(Excerpted records begins)

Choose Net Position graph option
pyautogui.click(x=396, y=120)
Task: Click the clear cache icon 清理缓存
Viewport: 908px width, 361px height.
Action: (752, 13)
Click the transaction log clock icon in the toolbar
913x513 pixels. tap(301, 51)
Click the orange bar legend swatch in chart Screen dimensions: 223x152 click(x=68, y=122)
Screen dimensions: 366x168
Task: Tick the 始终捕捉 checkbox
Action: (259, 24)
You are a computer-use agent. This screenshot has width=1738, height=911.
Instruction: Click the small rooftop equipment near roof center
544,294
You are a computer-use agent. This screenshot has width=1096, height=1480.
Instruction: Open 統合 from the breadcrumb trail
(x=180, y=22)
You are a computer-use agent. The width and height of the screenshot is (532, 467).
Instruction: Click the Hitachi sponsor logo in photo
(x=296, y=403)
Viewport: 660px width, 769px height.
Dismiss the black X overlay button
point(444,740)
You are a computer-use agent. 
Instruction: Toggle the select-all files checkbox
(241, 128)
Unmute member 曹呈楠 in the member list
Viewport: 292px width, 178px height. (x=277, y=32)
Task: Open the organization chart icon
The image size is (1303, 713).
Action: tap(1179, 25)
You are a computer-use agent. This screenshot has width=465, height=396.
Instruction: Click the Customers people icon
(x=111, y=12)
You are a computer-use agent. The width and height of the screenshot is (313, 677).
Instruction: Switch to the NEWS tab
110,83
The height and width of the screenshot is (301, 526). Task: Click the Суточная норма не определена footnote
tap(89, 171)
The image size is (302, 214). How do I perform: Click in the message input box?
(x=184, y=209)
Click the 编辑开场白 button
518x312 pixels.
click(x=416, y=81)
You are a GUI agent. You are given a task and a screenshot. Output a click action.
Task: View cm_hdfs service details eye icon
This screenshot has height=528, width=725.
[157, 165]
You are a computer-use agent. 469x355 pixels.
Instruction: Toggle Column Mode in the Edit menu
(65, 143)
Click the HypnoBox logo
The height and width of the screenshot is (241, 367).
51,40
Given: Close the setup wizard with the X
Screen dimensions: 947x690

(Excerpted records ends)

• **Your objective**: Print every entry from the material exactly.

• **Worked solution**:
Choose Net Position graph option
pyautogui.click(x=396, y=120)
Task: Click the clear cache icon 清理缓存
Viewport: 908px width, 361px height.
Action: (752, 13)
Click the transaction log clock icon in the toolbar
913x513 pixels. tap(301, 51)
Click the orange bar legend swatch in chart Screen dimensions: 223x152 click(x=68, y=122)
Screen dimensions: 366x168
Task: Tick the 始终捕捉 checkbox
Action: (259, 24)
You are a computer-use agent. This screenshot has width=1738, height=911.
Instruction: Click the small rooftop equipment near roof center
544,294
You are a computer-use agent. This screenshot has width=1096, height=1480.
Instruction: Open 統合 from the breadcrumb trail
(x=180, y=22)
You are a computer-use agent. The width and height of the screenshot is (532, 467).
Instruction: Click the Hitachi sponsor logo in photo
(x=296, y=403)
Viewport: 660px width, 769px height.
Dismiss the black X overlay button
point(444,740)
You are a computer-use agent. 
Instruction: Toggle the select-all files checkbox
(241, 128)
Unmute member 曹呈楠 in the member list
Viewport: 292px width, 178px height. (x=277, y=32)
Task: Open the organization chart icon
The image size is (1303, 713).
Action: tap(1179, 25)
You are a computer-use agent. This screenshot has width=465, height=396.
Instruction: Click the Customers people icon
(x=111, y=12)
You are a computer-use agent. The width and height of the screenshot is (313, 677).
Instruction: Switch to the NEWS tab
110,83
The height and width of the screenshot is (301, 526). Task: Click the Суточная норма не определена footnote
tap(89, 171)
The image size is (302, 214). How do I perform: Click in the message input box?
(x=184, y=209)
Click the 编辑开场白 button
518x312 pixels.
click(x=416, y=81)
You are a GUI agent. You are given a task and a screenshot. Output a click action.
Task: View cm_hdfs service details eye icon
This screenshot has height=528, width=725.
[157, 165]
You are a computer-use agent. 469x355 pixels.
Instruction: Toggle Column Mode in the Edit menu
(65, 143)
Click the HypnoBox logo
The height and width of the screenshot is (241, 367).
51,40
Given: Close the setup wizard with the X
Screen dimensions: 947x690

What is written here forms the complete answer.